Two young men standing against a gray wall, exuding casual style and friendship vibes.

“But Are You One?” – A Convicting Look at Friendship with the Most High

“But Are You One?” – A Convicting Look at Friendship with the Most High

We talk a lot about being “friends of God.” We post it, sing it, quote it, and some even tattoo it — but what does that really mean? When the Ruach HaQodesh, the Holy Spirit, whispers “Don’t watch that,” or “Forgive her,” or “Come away with Me in prayer,” do we respond? Or do we brush Her off like a background voice, convenient when needed and silenced when not? If we’re being honest, most of us treat the Father, the Word, and the Ruach worse than we treat actual friends. And if you treated a real friend the way you treat the Most High — only calling when you’re in trouble, ignoring them when they speak — they would’ve stopped answering your messages a long time ago.

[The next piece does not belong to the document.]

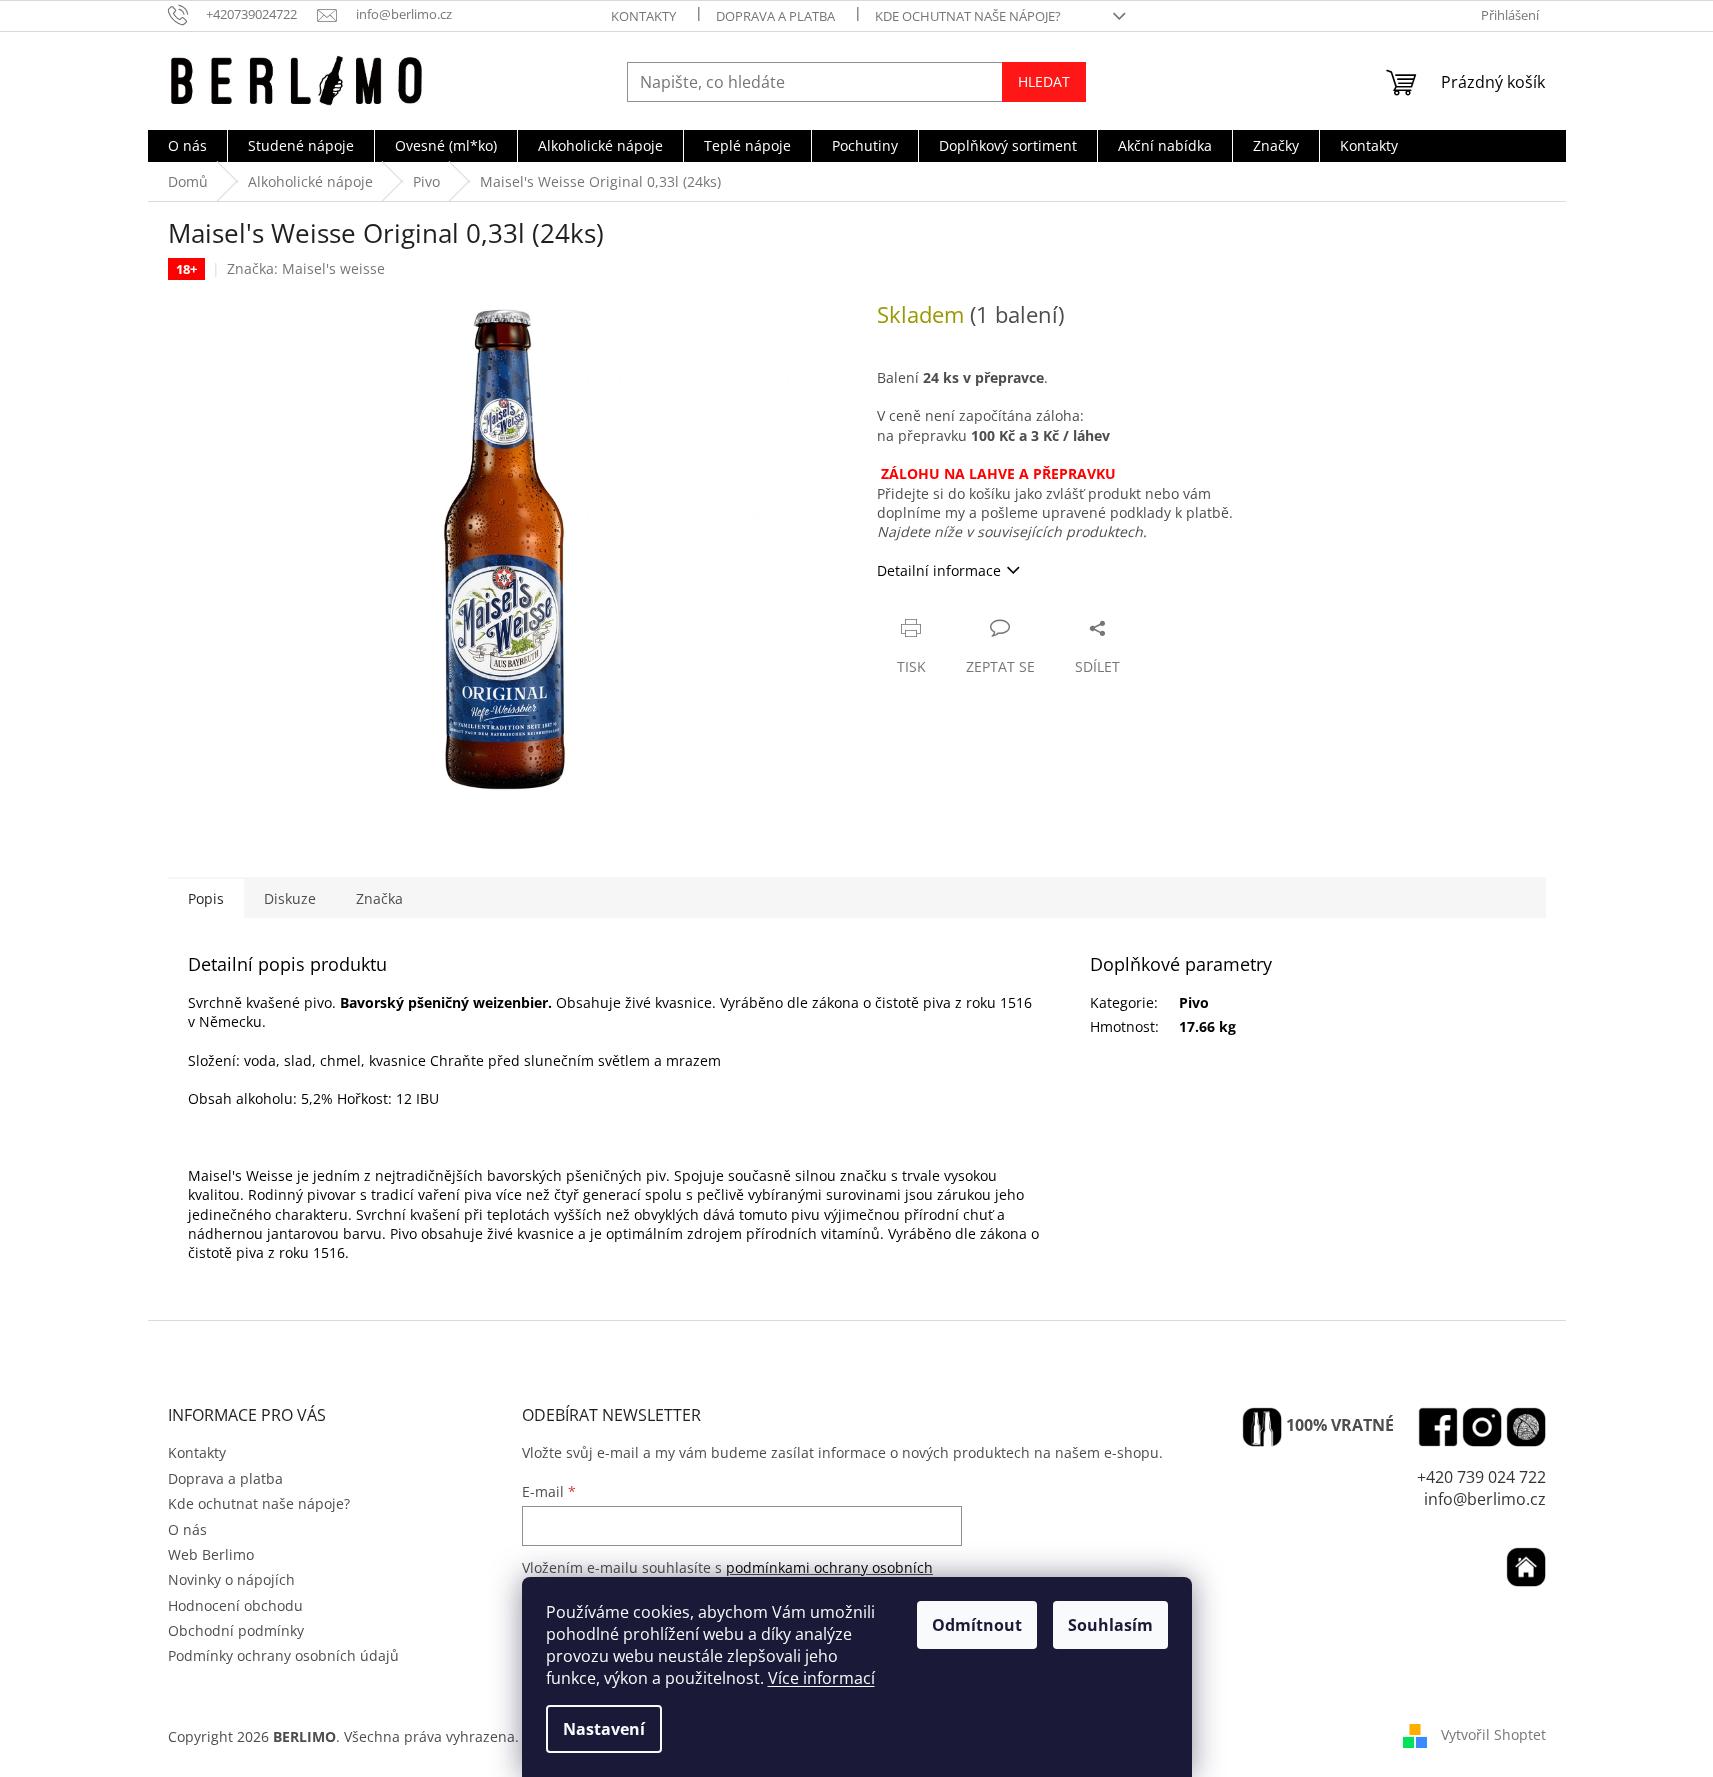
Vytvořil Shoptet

This is the uncomfortable truth: friendship without obedience is rebellion in disguise. You say you love the Most High. You say He’s your friend. But when Yashayah said, “Ye are my friends, if ye do whatsoever I command you” (John 15:14), did your heart flinch? Did you mentally skip over that verse, or water it down into something more “graceful” and less “legalistic”? The reality is many of us are not walking in friendship — we’re walking in transactional religion, dressed in praise songs and Sunday rituals. We cry, “Father, I need You!” but ignore the Ruach when She says, “Come away from that man,” “Stop watching filth,” “Guard your mouth,” or simply, “Repent.” That is not relationship. That is spiritual manipulation.

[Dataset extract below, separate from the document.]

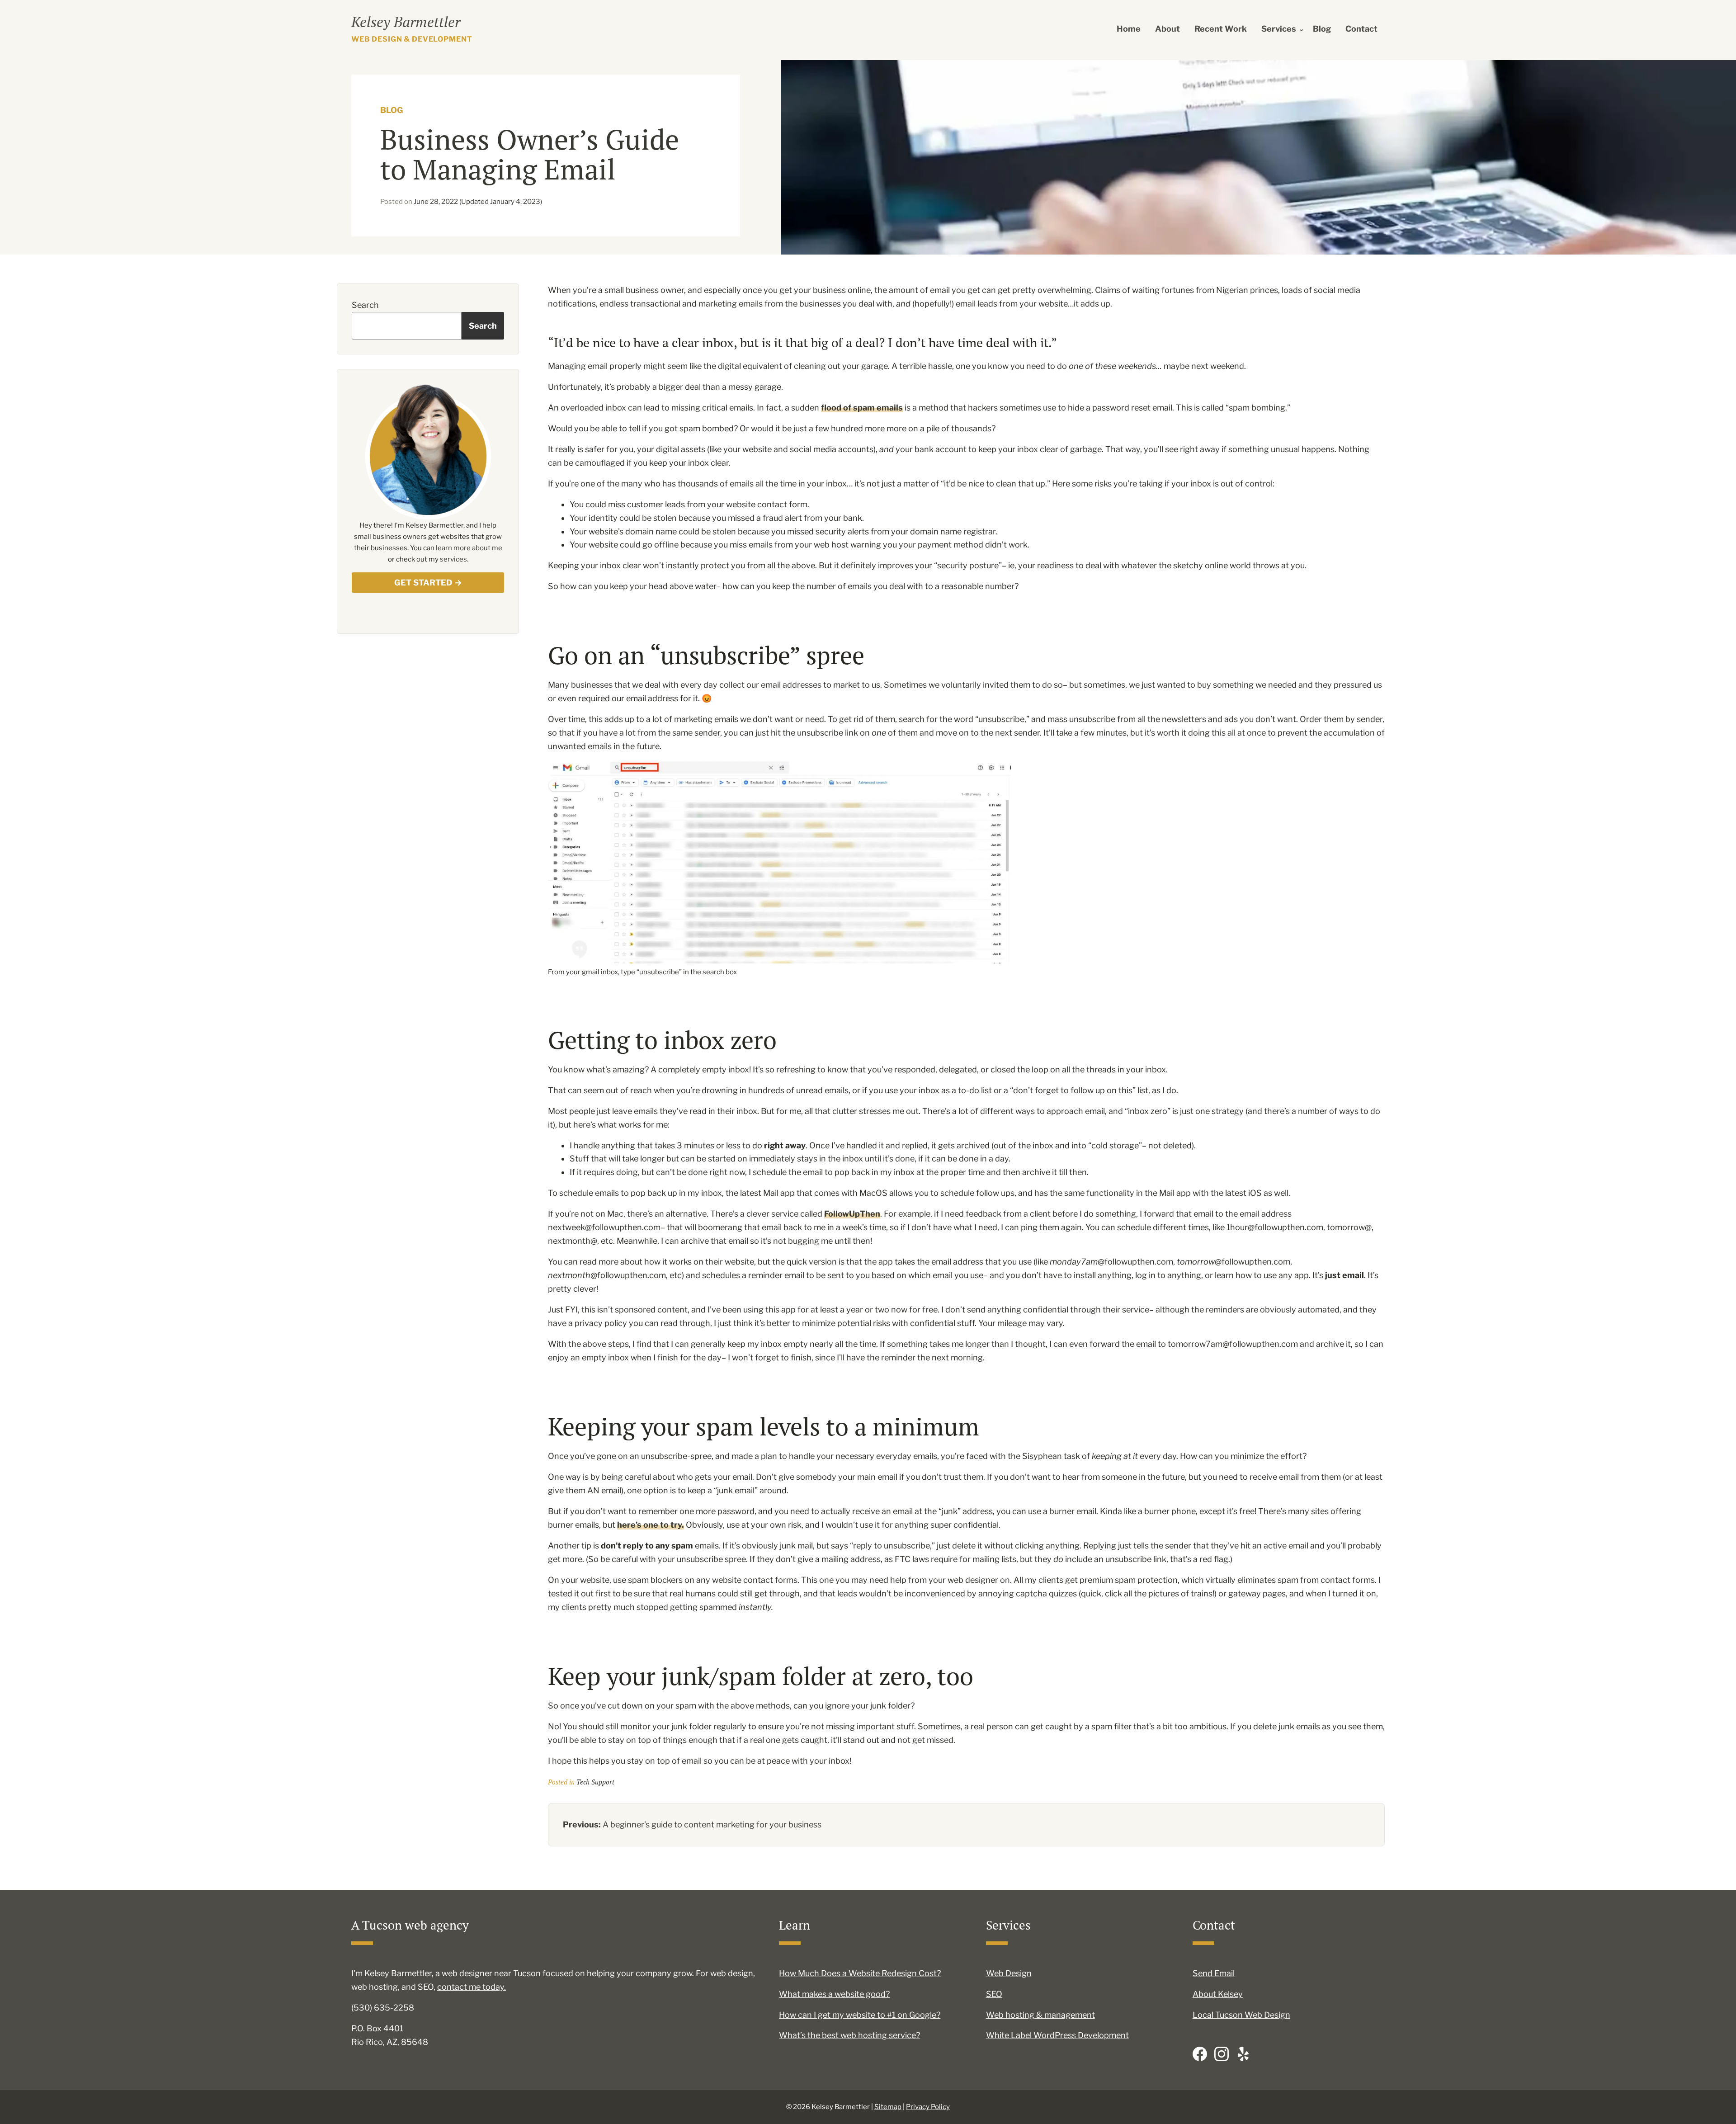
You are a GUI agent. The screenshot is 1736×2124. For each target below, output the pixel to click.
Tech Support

And what’s worse is that many don’t even realize how deeply they’ve grieved the Spirit. The Ruach HaQodesh isn’t just your comforter — She’s your corrector. She is holy and cannot be reduced to a motivational quote. She warns in temptation, nudges in disobedience, and speaks Scripture you “accidentally forgot.” But when we silence Her consistently — when we avoid conviction in favor of comfort — we push away the very presence we claim to want. And still, we post things like “God is good all the time,” as if His goodness is only measured by answered prayers and financial breakthroughs. Is He good to you — or just useful?

This isn’t just about friendship. It’s about sonship. We don’t need another friend to co-sign our feelings. We need a Father — a righteous, consuming Father who doesn’t bend to our moods or our opinions. He doesn’t seek our validation; He demands our obedience. Revelation 3:19 says, “As many as I love, I rebuke and chasten: be zealous therefore, and repent.” We’ve spent years calling Him Friend, all while living like orphans — refusing correction, avoiding sanctification, and choosing worldliness over worship.

And the truth is, we want access to the Most High — without alignment. We want to hear His voice, but not heed His Word. We want to receive His Spirit, but not relinquish our sin. We want to feel close to Him, but stay close to the world. That’s not friendship. That’s entitlement. James 4:4 makes it clear: “Know ye not that the friendship of the world is enmity with God?” We cannot hold hands with Babylon and claim to be the bride.

So cry if you must — but don’t stay the same. Let the tears fall. Let the conviction cut. You’ve lied to yourself long enough. You’ve played church. You’ve played holy. You’ve played “deep.” But deep calls unto deep — and you’ve been hiding in the shallow end, afraid to go all in. It’s time to stop asking for another reminder. You don’t need another sermon. You need repentance. Get on your face. Confess how you’ve treated the Holy Spirit like a silent partner. Admit how you’ve called Yashayah “Lord,” but haven’t done what He said. And stop trying to be “God’s bestie.” Be His child. Be His servant. Be His obedient vessel. Then — and only then — will He call you His friend.

Don’t claim “Friends” as your spiritual status if obedience isn’t your lifestyle. Because true friendship with Ahayah requires sacrifice. It requires sanctification. It requires you to die to yourself — every single day. Cry, repent, rise up, and walk differently.